Of course, the Mandan and Hidatsa captured other Indians in raids, and later adopted them into their culture. That is how Sacagawea came to live with the Mandan and Hidatsa. She joined the corps in the winter, just after giving birth to a boy she would carry across the West and back.

"In some ways, the Hidatsa thought these guys were a joke," said Mr. Baker, the museum archivist. "We saw them as a trading opportunity, but also felt sorry for them. And we joked about their crummy trade items."

Farther along the trail, the Nez Percé also pitied the corps. At one point, the explorers might have been killed just after crossing the Continental Divide, but a Nez Percé woman intervened.

"The expedition owed more to Indian women than either captain ever acknowledged," Mr. Ambrose wrote in "Undaunted Courage," his best-selling account of the voyage.
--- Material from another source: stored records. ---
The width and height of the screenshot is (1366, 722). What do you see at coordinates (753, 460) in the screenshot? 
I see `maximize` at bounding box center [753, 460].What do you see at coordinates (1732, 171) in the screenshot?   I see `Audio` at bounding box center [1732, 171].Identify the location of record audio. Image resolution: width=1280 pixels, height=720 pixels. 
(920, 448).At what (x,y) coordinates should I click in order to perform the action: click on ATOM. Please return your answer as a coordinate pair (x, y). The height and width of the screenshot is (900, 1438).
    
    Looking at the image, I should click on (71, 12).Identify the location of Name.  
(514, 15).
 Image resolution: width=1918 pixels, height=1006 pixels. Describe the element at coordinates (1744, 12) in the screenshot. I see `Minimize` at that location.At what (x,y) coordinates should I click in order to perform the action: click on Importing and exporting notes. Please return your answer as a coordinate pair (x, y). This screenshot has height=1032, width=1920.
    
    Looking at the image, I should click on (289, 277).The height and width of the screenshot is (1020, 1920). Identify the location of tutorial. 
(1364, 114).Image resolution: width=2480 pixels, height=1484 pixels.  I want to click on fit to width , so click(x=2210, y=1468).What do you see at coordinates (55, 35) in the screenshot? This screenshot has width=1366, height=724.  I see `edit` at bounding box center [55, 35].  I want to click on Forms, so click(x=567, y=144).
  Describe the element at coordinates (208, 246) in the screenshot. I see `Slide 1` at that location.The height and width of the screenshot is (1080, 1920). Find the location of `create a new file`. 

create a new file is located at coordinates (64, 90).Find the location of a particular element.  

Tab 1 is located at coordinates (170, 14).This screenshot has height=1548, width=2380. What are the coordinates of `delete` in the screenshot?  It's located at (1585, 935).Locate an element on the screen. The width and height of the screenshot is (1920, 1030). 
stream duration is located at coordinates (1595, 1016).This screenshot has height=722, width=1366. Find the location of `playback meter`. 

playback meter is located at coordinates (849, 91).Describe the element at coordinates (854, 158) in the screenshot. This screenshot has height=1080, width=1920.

Mr. Ambrose also noted the bitter irony that when the Nez Percé were driven out of their homeland in 1877, among the stragglers were a handful of old men who had been children when Lewis and Clark visited.

The Nez Percé, alone among American Indian tribes, selectively bred horses, and say they produced the appaloosa. On this bicentennial, the tribe is reviving its horse-breeding registry and language as part of a Lewis and Clark Rediscovery Project.

A sign on the Weippe Prairie, in Idaho, reads: "Lewis and Clark Route, First Contact Between Two Cultures."

Like the Sioux, the Nez Percé, with 3,296 tribal members today, suffered the indignity of not even being called by their real name. Sioux is a Chippewa word, shortened by the French, which means little snake, or enemy. Nez Percé is also a French misnomer. Tribal members say they did not pierce their noses.

At the very least, the Nez Percé, like other Indians along the route from the flatlands to the ocean, hope the Lewis and Clark bicentennial will dispel certain myths.

With the kind of humor found often in Indian Country, the tribe is taking to the revisionist task. After discussing efforts to restore salmon in rivers stapled with government dams, the Nez Percé report on their Web site that "we also frequent restaurants and eat modern foods."